И по ее лицу полились слезы, тушь размазалась, и я пресек в себе уже другой порыв — не тот, который подталкивал меня пальпировать ее большую, теплую грудь и измерять огневую мощь ее сердца под грудью, а порыв сжать ее руки и приподнять над столом, эти не знающие запретов руки медсестры, с виду обманчиво чистые и невинные, но куда они только ни забирались, бинтуя, орошая, умывая, вытирая, беспрепятственно дотрагиваясь до всего, справляясь со всем: открытыми ранами, калоприемниками, любыми отверстиями, из которых что-то течет — справляясь столь же естественно, как кошка хватает лапами мышку.
— Мне надо было бежать из онкологии без оглядки. Я не хотела быть онкологической медсестрой. Я хотела быть просто медсестрой, и точка. Я наорала на него, на Каплана, на его гнусные еврейские губы: «А ну, давай обезболивающие, засранец! Или мы вызовем консультанта, и он тебе надерет зад за то, что ты его разбудил! Ну же, давай! Шевелись!» Вот так-то вот, знаете ли, — произнесла она с поразительной детскостью. — Вот так-то вот. Вот так-то вот.

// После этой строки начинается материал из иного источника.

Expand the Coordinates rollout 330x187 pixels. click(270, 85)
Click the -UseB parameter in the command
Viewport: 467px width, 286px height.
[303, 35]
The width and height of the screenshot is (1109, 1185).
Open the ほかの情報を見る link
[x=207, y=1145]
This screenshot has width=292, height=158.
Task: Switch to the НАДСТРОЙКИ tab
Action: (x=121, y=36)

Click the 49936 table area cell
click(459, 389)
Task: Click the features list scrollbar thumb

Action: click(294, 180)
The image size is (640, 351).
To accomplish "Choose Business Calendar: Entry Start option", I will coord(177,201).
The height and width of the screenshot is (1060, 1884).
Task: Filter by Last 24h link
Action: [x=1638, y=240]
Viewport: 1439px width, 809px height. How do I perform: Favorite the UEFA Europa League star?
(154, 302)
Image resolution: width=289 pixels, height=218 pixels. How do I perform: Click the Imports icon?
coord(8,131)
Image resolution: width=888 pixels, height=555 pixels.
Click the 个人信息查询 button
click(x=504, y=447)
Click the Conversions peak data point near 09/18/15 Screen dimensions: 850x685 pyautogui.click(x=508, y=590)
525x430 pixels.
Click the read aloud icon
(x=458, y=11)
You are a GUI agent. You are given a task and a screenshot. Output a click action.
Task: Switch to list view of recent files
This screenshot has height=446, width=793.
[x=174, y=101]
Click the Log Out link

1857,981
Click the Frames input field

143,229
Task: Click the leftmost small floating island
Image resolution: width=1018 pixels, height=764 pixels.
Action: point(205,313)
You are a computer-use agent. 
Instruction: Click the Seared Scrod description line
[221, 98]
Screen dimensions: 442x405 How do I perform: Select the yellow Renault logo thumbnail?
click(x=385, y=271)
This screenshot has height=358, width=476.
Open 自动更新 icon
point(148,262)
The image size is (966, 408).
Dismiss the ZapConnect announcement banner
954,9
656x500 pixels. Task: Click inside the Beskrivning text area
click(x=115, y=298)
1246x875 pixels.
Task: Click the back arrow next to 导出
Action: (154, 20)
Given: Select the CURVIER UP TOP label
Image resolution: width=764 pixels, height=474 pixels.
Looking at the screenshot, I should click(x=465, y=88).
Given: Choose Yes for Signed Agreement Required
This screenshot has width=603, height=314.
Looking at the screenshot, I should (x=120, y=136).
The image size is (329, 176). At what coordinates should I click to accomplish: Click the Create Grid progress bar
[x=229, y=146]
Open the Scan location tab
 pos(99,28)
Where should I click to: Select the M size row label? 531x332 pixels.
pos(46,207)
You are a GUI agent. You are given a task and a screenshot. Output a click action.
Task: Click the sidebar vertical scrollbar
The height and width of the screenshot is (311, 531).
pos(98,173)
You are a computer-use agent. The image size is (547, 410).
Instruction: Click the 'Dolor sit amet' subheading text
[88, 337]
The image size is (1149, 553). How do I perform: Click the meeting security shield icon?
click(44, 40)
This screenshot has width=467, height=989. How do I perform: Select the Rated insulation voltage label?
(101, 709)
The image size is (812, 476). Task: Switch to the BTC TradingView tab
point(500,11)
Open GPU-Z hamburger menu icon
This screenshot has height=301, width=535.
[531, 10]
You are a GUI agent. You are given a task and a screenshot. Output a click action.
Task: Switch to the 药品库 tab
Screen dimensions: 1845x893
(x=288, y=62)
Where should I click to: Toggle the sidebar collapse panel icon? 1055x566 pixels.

«Вот так-то вот», «типа», «понимаете» — и все равно звучит убедительно, видишь все, словно собственными глазами.
— Она была молодая, — слушал я дальше, — сильная. У них очень-очень сильная воля. Воля держит их на этом свете, хотя им так больно, что терпения еле хватает. И даже сильнее, не хватает никакого терпения — а они терпят. Это страшно. И вот ты увеличиваешь им дозу, потому что у них сильное сердце и сильная воля. Им же больно, мистер Рот, — ты просто обязана им что-нибудь дать! Ведь вы понимаете? Понимаете?
— Теперь понимаю, да.
— Им требуются почти слоновьи дозы морфия, таким молодым. — Теперь, совсем не как минуту назад, она не прятала слез, не отворачивалась, клоня голову на плечо, не умолкала, пытаясь успокоиться. — Они молодые — это же вдвойне худо! Я наорала на доктора Каплана: «Никому не позволю быть таким бессердечным, когда человек умирает!» И он принес мне это. И я ей вколола.
Казалось, на миг она увидела себя в этой сцене, увидела, как дает препарат ей, своей ровеснице — «молоденькой, совсем молоденькой». Вернулась туда. А может, подумал я, она всегда там — потому она и с
— И что случилось? — спросил я.
Слабым голосом — а ведь передо мной было не какое-нибудь слабое создание, — очень слабым голосом она ответила, неотрывно глядя на свои руки, которые я упорно воображал себе во всех местах, руки, которые она раньше мыла, наверно, двести раз на дню.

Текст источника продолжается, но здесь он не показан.